MediaSense does not provide its own built-in backup and restore capability, instead it permits the use of VM backup mechanisms for the system, metadata, and media disks. However, because of unpredictable performance impact, the VMWare virtual machine snapshot capability should not be employed with MediaSense except as part of the software upgrade process.

Note

When using VM backups for MediaSense, it is important to know that VMs are only backed up on a node-by-node basis, but MediaSense functions in a cluster model.

Therefore, for example, when you backup an expansion node, you are not capturing any of the metadata for recordings on that node since the metadata is stored on the primary and secondary nodes. Similarly, if you backup the primary node, you are only capturing those recordings that physically reside on that primary node.

As in other normal restore scenarios, you can only recover information captured up until the last backup of that node (information captured after the last backup is lost). With MediaSense, recordings captured on that node since the last backup of that node are lost, but not their metadata. The metadata stored on the primary or secondary nodes (even if it is the primary or secondary node being restored) remains intact.

If you want to selectively preserve individual media files, convert them individually to .mp4 or .wav format and download them to another separate server for backup.

Network redundancy and NAT

Network redundancy capabilities (such as NIC Teaming) may be provided at the hardware level and be managed by the hypervisor.
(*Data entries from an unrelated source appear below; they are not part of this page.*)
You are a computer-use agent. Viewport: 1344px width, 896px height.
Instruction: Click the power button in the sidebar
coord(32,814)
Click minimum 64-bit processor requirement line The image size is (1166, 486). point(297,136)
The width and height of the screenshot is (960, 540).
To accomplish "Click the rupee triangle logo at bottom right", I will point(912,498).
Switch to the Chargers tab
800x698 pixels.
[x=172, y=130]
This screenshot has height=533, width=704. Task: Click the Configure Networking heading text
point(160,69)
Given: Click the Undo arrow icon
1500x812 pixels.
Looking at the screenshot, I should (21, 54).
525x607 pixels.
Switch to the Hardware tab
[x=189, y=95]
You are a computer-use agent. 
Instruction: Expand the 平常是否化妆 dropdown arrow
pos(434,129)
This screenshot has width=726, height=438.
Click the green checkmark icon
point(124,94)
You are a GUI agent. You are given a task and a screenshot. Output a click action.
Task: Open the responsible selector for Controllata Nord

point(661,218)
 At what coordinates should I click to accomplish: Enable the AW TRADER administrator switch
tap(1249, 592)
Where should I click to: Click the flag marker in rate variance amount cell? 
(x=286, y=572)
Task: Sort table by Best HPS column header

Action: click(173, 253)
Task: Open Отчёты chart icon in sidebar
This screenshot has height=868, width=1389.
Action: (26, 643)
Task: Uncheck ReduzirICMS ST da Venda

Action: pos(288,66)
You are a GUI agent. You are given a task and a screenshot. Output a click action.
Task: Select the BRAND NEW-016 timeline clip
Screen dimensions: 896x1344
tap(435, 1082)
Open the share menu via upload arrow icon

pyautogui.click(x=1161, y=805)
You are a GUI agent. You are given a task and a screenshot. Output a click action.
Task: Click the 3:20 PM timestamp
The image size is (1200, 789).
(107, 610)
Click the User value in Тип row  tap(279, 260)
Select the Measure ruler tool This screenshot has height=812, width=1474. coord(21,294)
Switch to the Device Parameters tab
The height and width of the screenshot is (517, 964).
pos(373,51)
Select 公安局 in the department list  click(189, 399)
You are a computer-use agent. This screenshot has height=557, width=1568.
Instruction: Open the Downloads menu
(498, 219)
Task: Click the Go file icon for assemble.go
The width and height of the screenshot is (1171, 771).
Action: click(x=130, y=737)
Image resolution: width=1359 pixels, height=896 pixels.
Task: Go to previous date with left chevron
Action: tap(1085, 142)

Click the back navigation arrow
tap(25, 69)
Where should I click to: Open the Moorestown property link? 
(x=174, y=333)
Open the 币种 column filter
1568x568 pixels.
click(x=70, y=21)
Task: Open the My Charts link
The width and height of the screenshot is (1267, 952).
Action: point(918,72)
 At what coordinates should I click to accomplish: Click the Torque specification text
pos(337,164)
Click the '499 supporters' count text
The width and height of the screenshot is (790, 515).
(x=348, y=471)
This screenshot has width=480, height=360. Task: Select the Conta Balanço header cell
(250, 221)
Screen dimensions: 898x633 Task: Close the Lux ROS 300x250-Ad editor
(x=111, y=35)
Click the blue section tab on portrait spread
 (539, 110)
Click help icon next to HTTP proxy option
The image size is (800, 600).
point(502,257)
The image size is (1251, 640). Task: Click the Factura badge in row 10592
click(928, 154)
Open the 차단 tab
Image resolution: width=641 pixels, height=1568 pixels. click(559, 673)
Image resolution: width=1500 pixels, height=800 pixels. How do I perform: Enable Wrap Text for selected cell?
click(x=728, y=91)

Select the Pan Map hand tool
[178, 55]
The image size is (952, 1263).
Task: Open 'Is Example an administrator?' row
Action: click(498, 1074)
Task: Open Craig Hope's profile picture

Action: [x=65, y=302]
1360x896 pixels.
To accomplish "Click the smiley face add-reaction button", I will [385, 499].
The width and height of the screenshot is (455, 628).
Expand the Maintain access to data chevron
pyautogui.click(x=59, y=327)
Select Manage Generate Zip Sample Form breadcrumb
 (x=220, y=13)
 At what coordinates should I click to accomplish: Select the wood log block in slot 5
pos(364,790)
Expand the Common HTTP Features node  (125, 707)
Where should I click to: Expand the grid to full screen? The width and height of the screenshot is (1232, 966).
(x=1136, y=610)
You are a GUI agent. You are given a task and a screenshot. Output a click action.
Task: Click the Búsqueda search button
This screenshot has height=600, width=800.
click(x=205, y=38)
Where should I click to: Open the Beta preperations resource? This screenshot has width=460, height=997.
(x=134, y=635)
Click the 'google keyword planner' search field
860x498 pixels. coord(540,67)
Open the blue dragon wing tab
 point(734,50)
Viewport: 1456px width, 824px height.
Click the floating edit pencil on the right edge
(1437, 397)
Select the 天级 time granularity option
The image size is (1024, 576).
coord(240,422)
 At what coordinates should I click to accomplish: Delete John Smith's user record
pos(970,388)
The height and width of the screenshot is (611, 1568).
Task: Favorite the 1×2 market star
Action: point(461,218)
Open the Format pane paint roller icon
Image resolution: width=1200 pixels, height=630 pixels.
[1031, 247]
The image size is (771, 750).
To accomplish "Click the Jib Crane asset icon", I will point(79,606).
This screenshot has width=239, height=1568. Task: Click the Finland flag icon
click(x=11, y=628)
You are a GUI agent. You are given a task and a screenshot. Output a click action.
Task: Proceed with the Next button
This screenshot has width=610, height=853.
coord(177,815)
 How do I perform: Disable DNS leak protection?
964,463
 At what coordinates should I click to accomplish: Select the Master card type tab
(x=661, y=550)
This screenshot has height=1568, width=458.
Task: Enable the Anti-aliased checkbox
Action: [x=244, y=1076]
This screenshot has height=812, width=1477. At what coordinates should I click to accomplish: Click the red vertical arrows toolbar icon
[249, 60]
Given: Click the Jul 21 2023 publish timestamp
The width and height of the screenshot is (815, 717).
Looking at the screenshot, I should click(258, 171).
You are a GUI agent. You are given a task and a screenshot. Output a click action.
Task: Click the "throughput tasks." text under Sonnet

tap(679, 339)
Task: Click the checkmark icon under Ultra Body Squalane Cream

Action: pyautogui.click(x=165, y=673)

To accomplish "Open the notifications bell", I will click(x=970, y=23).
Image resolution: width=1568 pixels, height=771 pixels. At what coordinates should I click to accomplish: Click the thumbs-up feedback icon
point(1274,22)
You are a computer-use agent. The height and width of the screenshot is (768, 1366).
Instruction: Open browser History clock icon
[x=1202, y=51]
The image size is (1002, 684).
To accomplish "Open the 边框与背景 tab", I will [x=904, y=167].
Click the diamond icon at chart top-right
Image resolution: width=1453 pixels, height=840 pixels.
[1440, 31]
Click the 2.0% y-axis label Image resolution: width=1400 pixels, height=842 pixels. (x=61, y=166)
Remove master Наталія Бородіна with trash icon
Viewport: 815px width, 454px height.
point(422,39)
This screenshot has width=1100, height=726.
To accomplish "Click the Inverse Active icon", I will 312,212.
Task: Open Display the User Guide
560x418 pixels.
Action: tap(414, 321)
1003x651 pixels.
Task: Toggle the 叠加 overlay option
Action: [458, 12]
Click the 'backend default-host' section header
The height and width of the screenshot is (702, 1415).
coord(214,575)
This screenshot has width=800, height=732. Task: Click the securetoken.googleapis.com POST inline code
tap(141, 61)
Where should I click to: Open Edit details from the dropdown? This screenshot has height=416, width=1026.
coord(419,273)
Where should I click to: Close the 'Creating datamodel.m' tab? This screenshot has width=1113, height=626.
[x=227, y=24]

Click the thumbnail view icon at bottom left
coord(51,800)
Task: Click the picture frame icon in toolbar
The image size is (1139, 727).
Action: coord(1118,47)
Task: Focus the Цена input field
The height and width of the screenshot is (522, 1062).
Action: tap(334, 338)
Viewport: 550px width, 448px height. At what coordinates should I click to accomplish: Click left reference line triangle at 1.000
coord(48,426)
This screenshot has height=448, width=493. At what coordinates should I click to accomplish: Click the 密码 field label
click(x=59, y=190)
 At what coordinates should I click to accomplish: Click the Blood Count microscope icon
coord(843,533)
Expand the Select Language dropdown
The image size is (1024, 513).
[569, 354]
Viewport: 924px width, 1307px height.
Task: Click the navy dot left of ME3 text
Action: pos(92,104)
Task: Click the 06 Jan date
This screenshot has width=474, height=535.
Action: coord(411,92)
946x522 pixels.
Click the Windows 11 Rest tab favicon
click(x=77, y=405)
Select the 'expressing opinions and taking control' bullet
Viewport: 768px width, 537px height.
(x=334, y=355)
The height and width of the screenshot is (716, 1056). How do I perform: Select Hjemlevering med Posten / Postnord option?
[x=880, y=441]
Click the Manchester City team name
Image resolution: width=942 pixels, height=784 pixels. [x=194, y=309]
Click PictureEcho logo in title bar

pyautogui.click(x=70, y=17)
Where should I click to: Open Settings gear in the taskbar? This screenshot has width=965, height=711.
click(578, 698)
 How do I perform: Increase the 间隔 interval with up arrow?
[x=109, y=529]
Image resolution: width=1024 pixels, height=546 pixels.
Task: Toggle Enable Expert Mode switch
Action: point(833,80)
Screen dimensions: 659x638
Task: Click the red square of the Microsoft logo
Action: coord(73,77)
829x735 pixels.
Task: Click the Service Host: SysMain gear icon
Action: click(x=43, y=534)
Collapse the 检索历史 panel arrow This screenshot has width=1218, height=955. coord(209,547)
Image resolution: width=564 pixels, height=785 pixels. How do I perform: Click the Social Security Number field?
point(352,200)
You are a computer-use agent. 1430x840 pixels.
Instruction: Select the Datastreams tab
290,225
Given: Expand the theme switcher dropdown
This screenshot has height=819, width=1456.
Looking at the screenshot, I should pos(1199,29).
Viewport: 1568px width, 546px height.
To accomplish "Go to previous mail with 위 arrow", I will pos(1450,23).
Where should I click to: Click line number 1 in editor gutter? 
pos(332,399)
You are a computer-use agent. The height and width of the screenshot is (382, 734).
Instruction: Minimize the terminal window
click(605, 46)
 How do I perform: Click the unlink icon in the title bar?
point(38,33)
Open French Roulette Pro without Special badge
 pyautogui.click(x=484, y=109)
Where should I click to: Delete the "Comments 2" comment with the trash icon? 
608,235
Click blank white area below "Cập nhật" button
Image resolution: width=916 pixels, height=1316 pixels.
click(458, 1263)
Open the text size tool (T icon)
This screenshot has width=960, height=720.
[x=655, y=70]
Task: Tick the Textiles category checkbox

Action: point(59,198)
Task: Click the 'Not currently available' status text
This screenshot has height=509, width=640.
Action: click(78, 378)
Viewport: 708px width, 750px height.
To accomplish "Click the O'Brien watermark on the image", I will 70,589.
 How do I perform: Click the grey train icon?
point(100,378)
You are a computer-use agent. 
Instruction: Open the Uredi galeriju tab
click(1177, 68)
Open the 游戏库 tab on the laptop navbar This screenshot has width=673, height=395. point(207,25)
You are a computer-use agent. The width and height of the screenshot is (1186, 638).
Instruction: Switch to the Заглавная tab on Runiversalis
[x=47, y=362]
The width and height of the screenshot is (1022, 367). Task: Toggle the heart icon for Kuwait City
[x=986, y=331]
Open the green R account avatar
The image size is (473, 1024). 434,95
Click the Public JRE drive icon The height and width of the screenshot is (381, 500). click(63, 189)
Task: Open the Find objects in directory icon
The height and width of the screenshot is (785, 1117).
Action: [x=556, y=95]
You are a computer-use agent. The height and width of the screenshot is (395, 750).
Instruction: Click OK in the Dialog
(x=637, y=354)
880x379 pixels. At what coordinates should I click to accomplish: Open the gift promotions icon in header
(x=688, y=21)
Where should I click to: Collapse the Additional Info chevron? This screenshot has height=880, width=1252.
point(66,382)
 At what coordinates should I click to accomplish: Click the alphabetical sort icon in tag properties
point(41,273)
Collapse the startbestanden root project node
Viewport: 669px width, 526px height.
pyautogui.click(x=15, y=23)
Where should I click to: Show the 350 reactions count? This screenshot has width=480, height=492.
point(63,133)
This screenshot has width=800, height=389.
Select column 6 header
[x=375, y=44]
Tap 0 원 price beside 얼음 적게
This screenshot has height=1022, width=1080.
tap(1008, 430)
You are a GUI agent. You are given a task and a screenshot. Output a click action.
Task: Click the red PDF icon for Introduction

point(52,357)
MediaSense itself plays no role in network redundancy and is completely unaware of it.

Network Address Translation (NAT) cannot be used between MediaSense and any peer device, including an API client machine. A given MediaSense node may only be known by one IP address. Various API responses and redirections include full URLs for accessing internal media resources. URLs that embed IP addresses that are not known to the clients using them will not work properly.